**Aim of the task:** Could you restate the entries below word for word and leave the images out?

Data for review below:

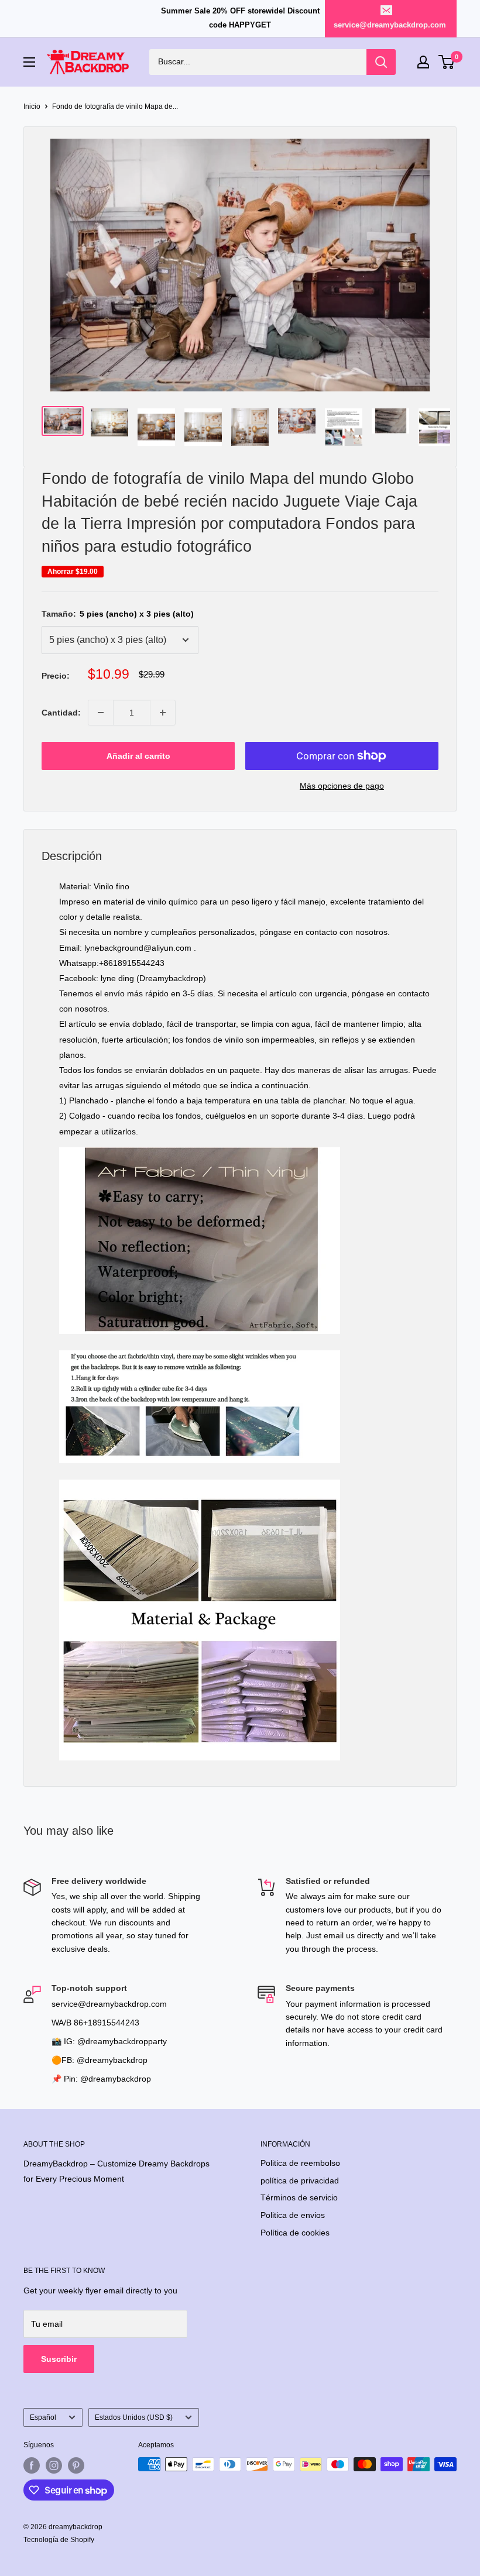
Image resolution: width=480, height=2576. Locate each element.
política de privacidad (299, 2180)
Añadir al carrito (138, 756)
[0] (447, 62)
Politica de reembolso (300, 2163)
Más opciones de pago (342, 785)
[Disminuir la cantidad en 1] (100, 712)
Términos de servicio (299, 2197)
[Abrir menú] (29, 62)
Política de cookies (295, 2232)
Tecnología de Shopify (58, 2540)
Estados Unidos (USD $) (134, 2417)
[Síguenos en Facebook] (31, 2465)
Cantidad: (61, 712)
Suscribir (59, 2359)
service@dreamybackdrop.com (390, 24)
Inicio (31, 106)
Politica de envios (292, 2215)
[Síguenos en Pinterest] (76, 2465)
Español (43, 2417)
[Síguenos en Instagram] (54, 2465)
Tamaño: (118, 613)
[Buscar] (381, 62)
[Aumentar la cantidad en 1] (162, 712)
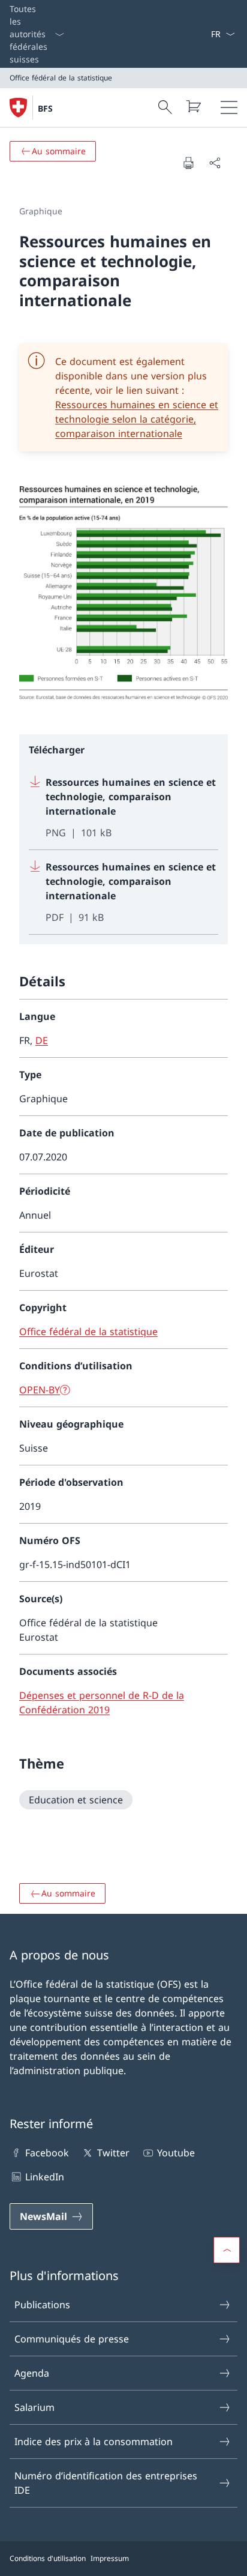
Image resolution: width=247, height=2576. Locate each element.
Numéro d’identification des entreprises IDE (105, 2483)
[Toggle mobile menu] (229, 107)
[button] (226, 2250)
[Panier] (193, 106)
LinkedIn (44, 2176)
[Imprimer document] (188, 162)
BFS (45, 108)
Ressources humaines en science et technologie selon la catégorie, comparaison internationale (136, 419)
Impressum (110, 2558)
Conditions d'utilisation (48, 2558)
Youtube (176, 2152)
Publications (42, 2304)
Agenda (31, 2373)
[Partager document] (214, 162)
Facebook (47, 2152)
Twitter (113, 2152)
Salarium (34, 2407)
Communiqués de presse (71, 2338)
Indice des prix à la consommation (93, 2441)
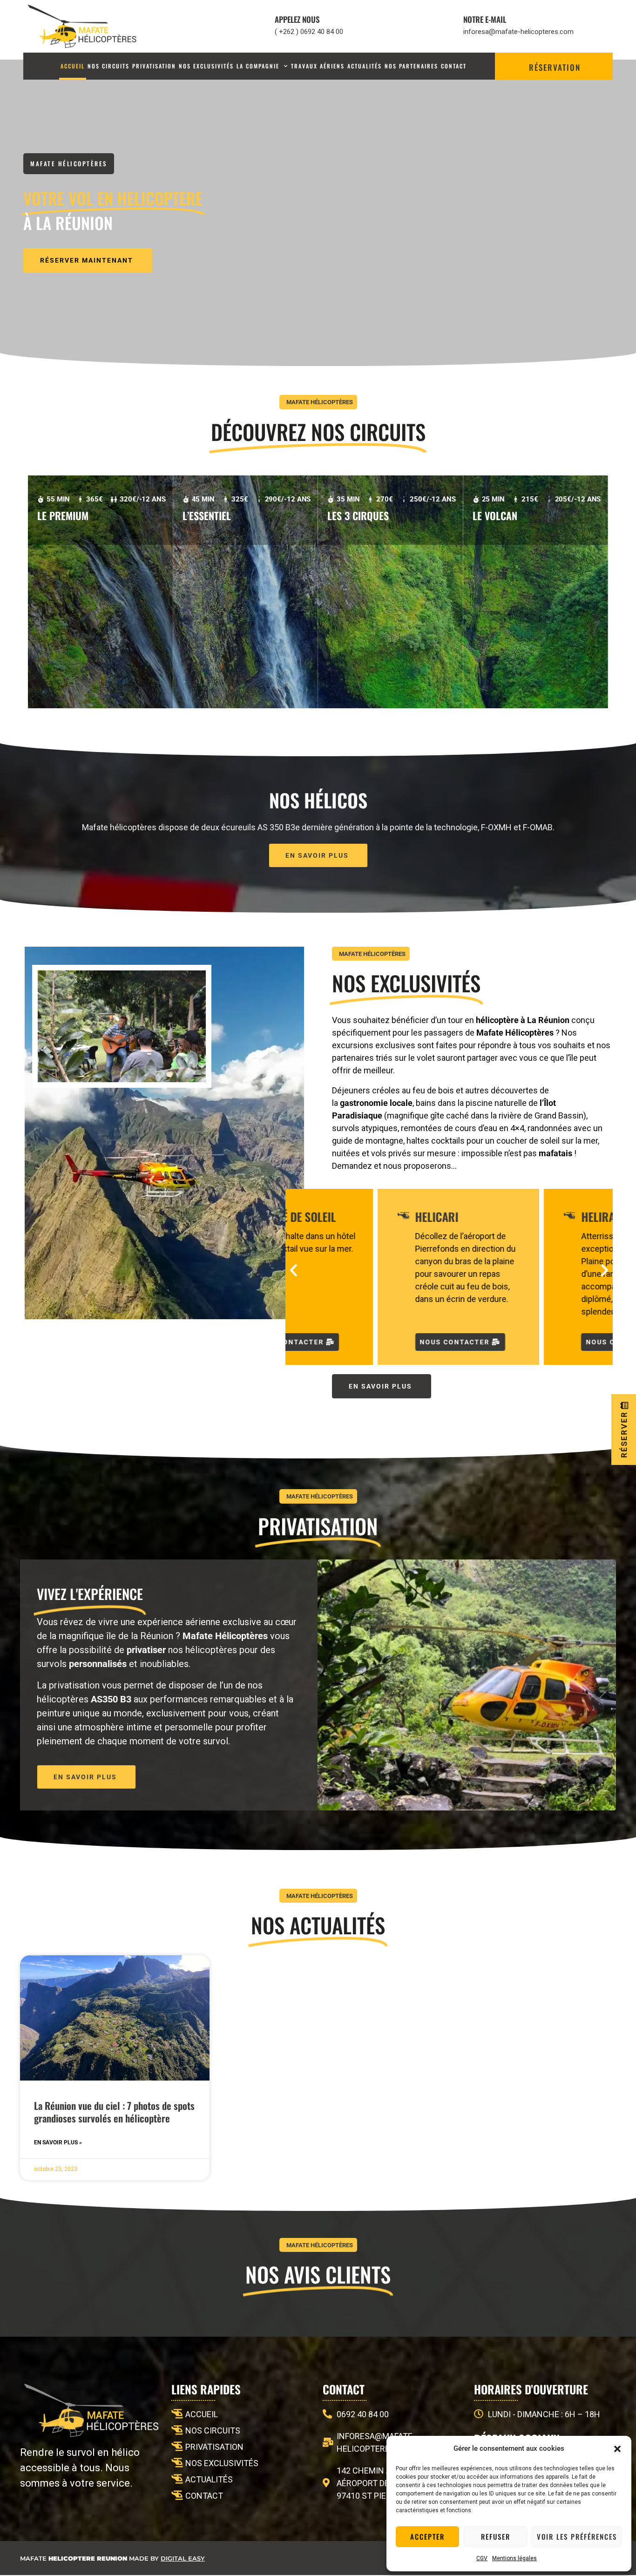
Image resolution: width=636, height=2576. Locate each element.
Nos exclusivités (206, 66)
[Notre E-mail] (446, 26)
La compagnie (258, 66)
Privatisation (154, 66)
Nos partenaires (411, 66)
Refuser (495, 2536)
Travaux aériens (318, 66)
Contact (454, 66)
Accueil (73, 66)
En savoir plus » (58, 2142)
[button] (617, 2449)
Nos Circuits (108, 66)
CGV (481, 2558)
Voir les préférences (577, 2536)
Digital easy (183, 2558)
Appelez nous (297, 19)
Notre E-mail (484, 19)
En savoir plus (66, 540)
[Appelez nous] (257, 26)
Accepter (427, 2536)
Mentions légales (514, 2558)
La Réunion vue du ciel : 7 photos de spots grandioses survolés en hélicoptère (114, 2111)
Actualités (364, 66)
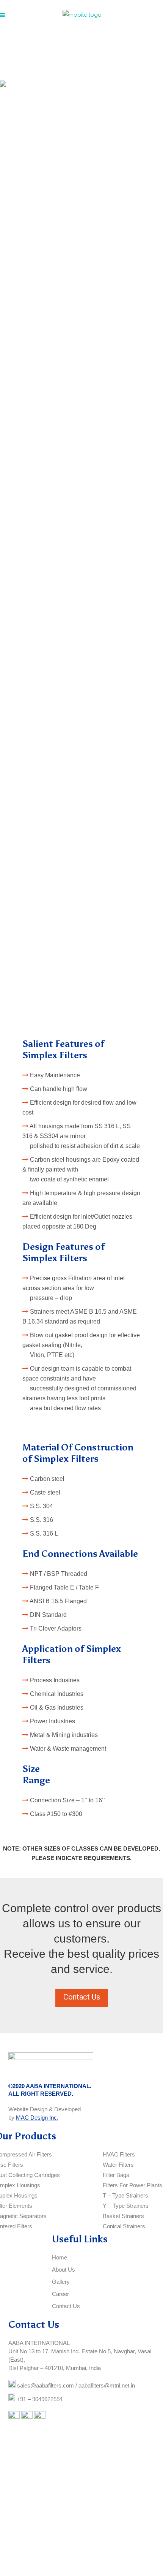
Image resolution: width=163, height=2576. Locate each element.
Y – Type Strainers (126, 2205)
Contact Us (81, 1996)
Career (60, 2294)
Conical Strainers (124, 2226)
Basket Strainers (123, 2216)
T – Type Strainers (125, 2195)
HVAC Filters (119, 2154)
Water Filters (118, 2164)
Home (59, 2257)
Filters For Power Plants (132, 2185)
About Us (63, 2269)
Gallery (61, 2281)
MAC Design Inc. (37, 2117)
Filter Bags (116, 2175)
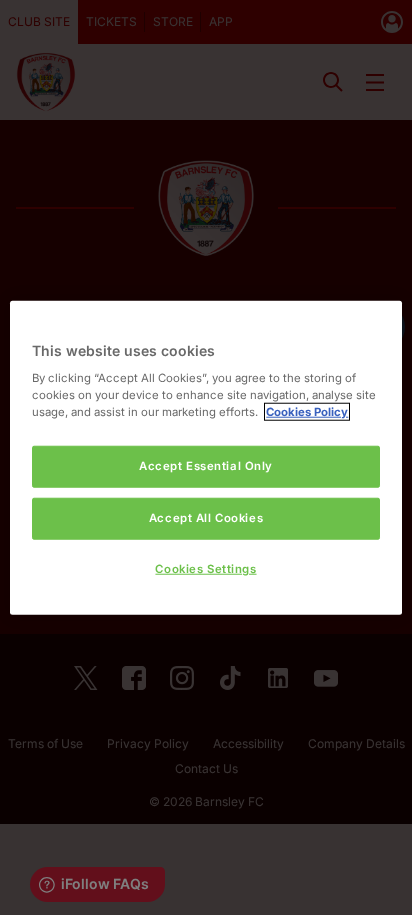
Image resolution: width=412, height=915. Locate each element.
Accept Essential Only (206, 466)
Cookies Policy (307, 412)
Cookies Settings (205, 569)
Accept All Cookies (206, 518)
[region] (205, 457)
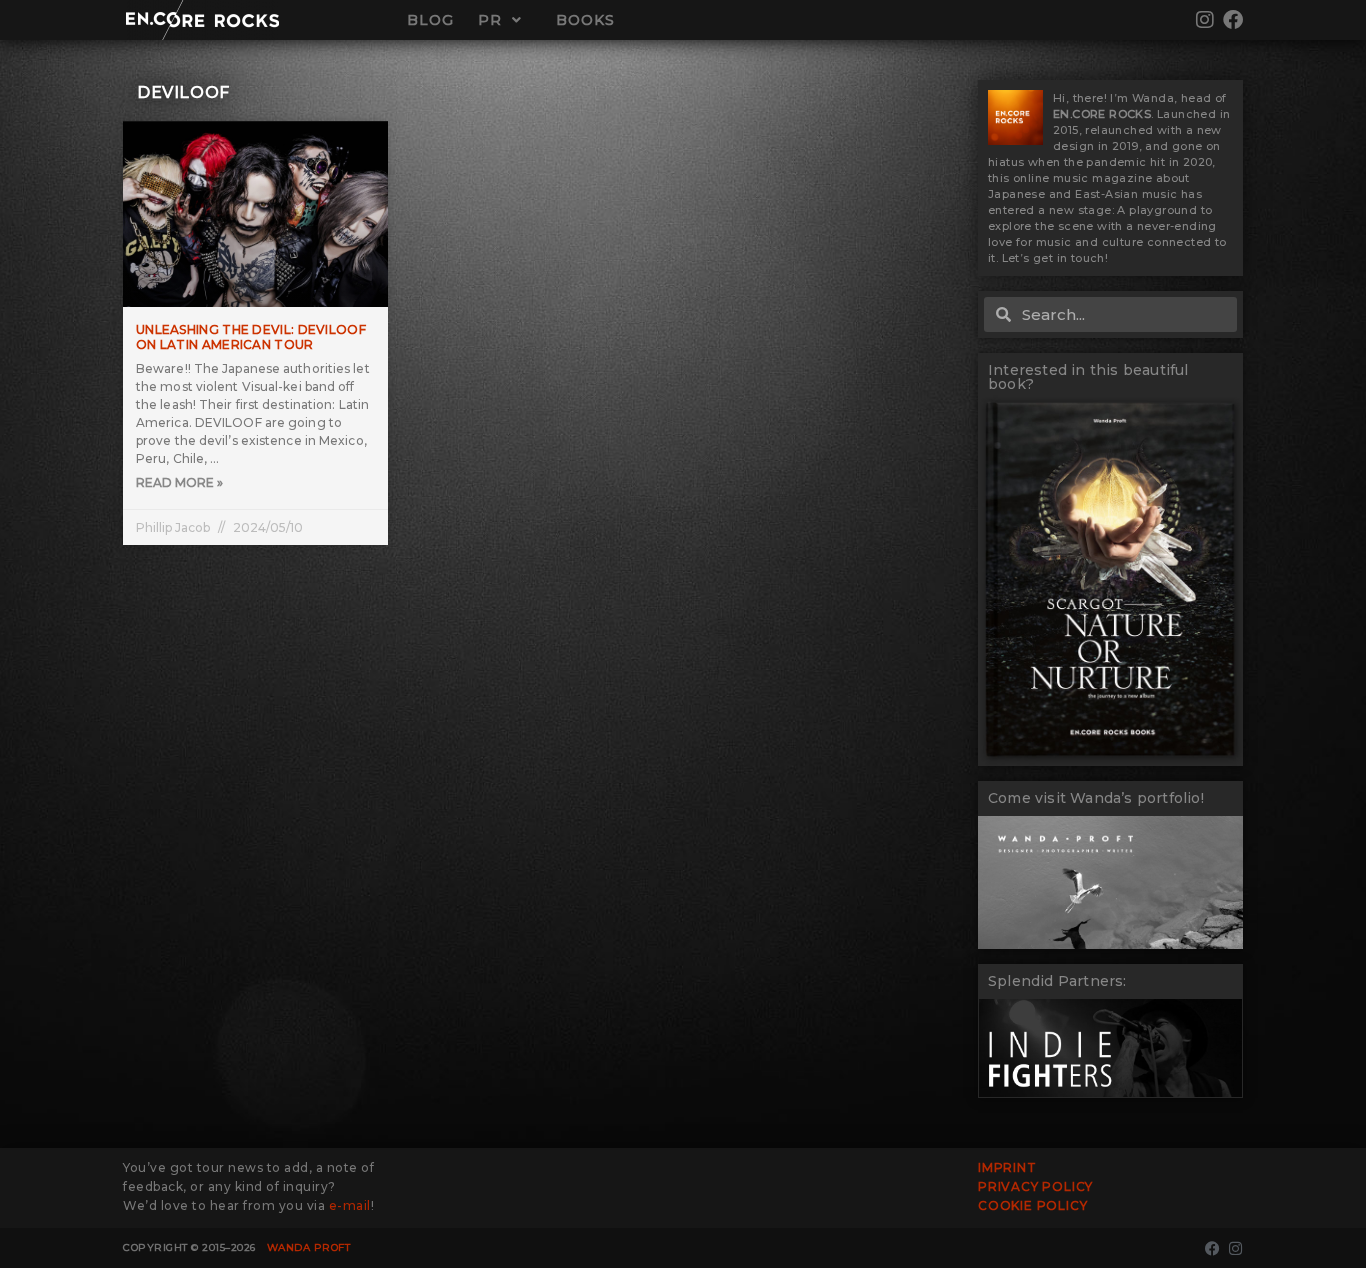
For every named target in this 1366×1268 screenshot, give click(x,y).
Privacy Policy (1035, 1186)
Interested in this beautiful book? (1088, 377)
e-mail (350, 1205)
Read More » (179, 482)
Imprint (1007, 1167)
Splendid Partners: (1057, 981)
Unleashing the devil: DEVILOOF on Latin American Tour (251, 337)
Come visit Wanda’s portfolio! (1096, 798)
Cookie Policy (1032, 1205)
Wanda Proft (309, 1247)
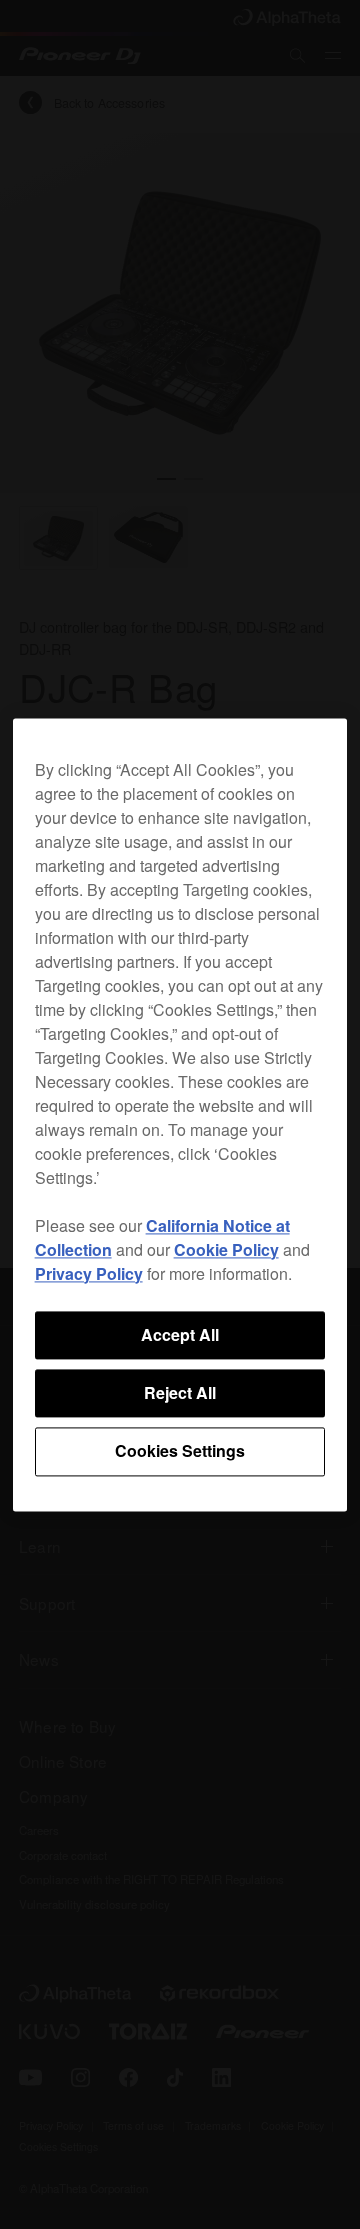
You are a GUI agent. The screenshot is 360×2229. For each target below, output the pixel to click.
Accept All (180, 1334)
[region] (180, 1114)
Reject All (180, 1392)
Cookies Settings (180, 1451)
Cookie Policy (226, 1249)
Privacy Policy (89, 1273)
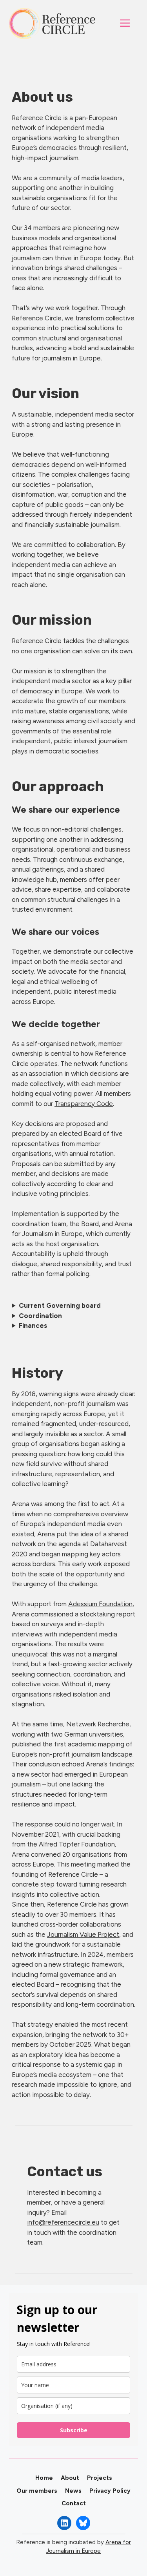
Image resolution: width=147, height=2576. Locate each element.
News (73, 2490)
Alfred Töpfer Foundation (77, 1844)
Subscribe (73, 2430)
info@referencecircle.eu (63, 2222)
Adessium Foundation (100, 1604)
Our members (36, 2490)
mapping (111, 1744)
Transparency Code (83, 1104)
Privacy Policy (110, 2490)
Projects (99, 2477)
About (70, 2477)
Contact (74, 2503)
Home (44, 2477)
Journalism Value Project (83, 1934)
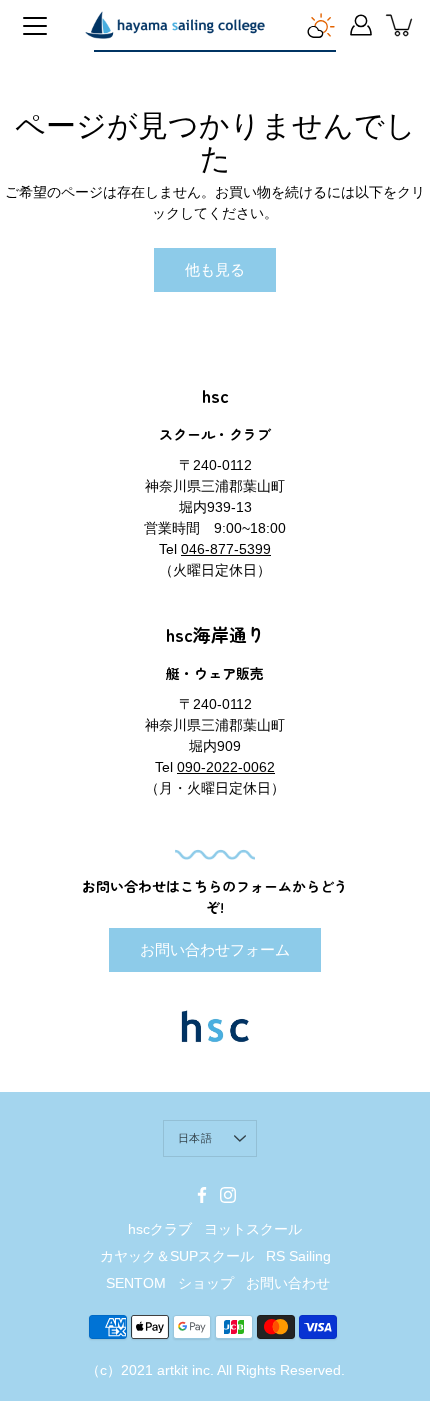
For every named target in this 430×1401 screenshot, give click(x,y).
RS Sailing (298, 1256)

End of Data for review.

**Result:**
Image resolution: width=480, height=2576. Locate each element.
política de privacidad (299, 2180)
Añadir al carrito (138, 756)
[0] (447, 62)
Politica de reembolso (300, 2163)
Más opciones de pago (342, 785)
[Disminuir la cantidad en 1] (100, 712)
Términos de servicio (299, 2197)
[Abrir menú] (29, 62)
Política de cookies (295, 2232)
Tecnología de Shopify (58, 2540)
Estados Unidos (USD $) (134, 2417)
[Síguenos en Facebook] (31, 2465)
Cantidad: (61, 712)
Suscribir (59, 2359)
service@dreamybackdrop.com (390, 24)
Inicio (31, 106)
Politica de envios (292, 2215)
[Síguenos en Pinterest] (76, 2465)
Español (43, 2417)
[Síguenos en Instagram] (54, 2465)
Tamaño: (118, 613)
[Buscar] (381, 62)
[Aumentar la cantidad en 1] (162, 712)
Image resolution: width=247, height=2576. Locate each element.
Numéro d’identification des entreprises IDE (105, 2483)
[Toggle mobile menu] (229, 107)
[button] (226, 2250)
[Panier] (193, 106)
LinkedIn (44, 2176)
[Imprimer document] (188, 162)
BFS (45, 108)
Ressources humaines en science et technologie selon la catégorie, comparaison internationale (136, 419)
Impressum (110, 2558)
Conditions d'utilisation (48, 2558)
Youtube (176, 2152)
Publications (42, 2304)
Agenda (31, 2373)
[Partager document] (214, 162)
Facebook (47, 2152)
Twitter (113, 2152)
Salarium (34, 2407)
Communiqués de presse (71, 2338)
Indice des prix à la consommation (93, 2441)
Image resolution: width=636, height=2576. Locate each element.
Nos exclusivités (206, 66)
[Notre E-mail] (446, 26)
La compagnie (258, 66)
Privatisation (154, 66)
Nos partenaires (411, 66)
Refuser (495, 2536)
Travaux aériens (318, 66)
Contact (454, 66)
Accueil (73, 66)
En savoir plus » (58, 2142)
[button] (617, 2449)
Nos Circuits (108, 66)
CGV (481, 2558)
Voir les préférences (577, 2536)
Digital easy (183, 2558)
Appelez nous (297, 19)
Notre E-mail (484, 19)
En savoir plus (66, 540)
[Appelez nous] (257, 26)
Accepter (427, 2536)
Mentions légales (514, 2558)
La Réunion vue du ciel : 7 photos de spots grandioses survolés en hélicoptère (114, 2111)
Actualités (364, 66)
Image resolution: width=163, height=2576. Locate each element.
Y – Type Strainers (126, 2205)
Contact Us (81, 1996)
Career (60, 2294)
Conical Strainers (124, 2226)
Basket Strainers (123, 2216)
T – Type Strainers (125, 2195)
HVAC Filters (119, 2154)
Water Filters (118, 2164)
Home (59, 2257)
Filters For Power Plants (132, 2185)
About Us (63, 2269)
Gallery (61, 2281)
MAC Design Inc. (37, 2117)
Filter Bags (116, 2175)
Image resolution: width=412, height=915. Locate each element.
Accept Essential Only (206, 466)
Cookies Policy (307, 412)
Cookies Settings (205, 569)
Accept All Cookies (206, 518)
[region] (205, 457)
For every named target in this 1366×1268 screenshot, give click(x,y).
Privacy Policy (1035, 1186)
Interested in this beautiful book? (1088, 377)
e-mail (350, 1205)
Read More » (179, 482)
Imprint (1007, 1167)
Splendid Partners: (1057, 981)
Unleashing the devil: DEVILOOF on Latin American Tour (251, 337)
Come visit Wanda’s portfolio! (1096, 798)
Cookie Policy (1032, 1205)
Wanda Proft (309, 1247)
You are a GUI agent. The screenshot is 360×2229. For each target below, output the pixel to click.
Accept All (180, 1334)
[region] (180, 1114)
Reject All (180, 1392)
Cookies Settings (180, 1451)
Cookie Policy (226, 1249)
Privacy Policy (89, 1273)
Image resolution: width=147, height=2576. Locate each element.
News (73, 2490)
Alfred Töpfer Foundation (77, 1844)
Subscribe (73, 2430)
info@referencecircle.eu (63, 2222)
Adessium Foundation (100, 1604)
Our members (36, 2490)
mapping (111, 1744)
Transparency Code (83, 1104)
Privacy Policy (110, 2490)
Projects (99, 2477)
About (70, 2477)
Contact (74, 2503)
Home (44, 2477)
Journalism Value Project (83, 1934)
For every named target in this 430×1401 screenshot, give click(x,y).
RS Sailing (298, 1256)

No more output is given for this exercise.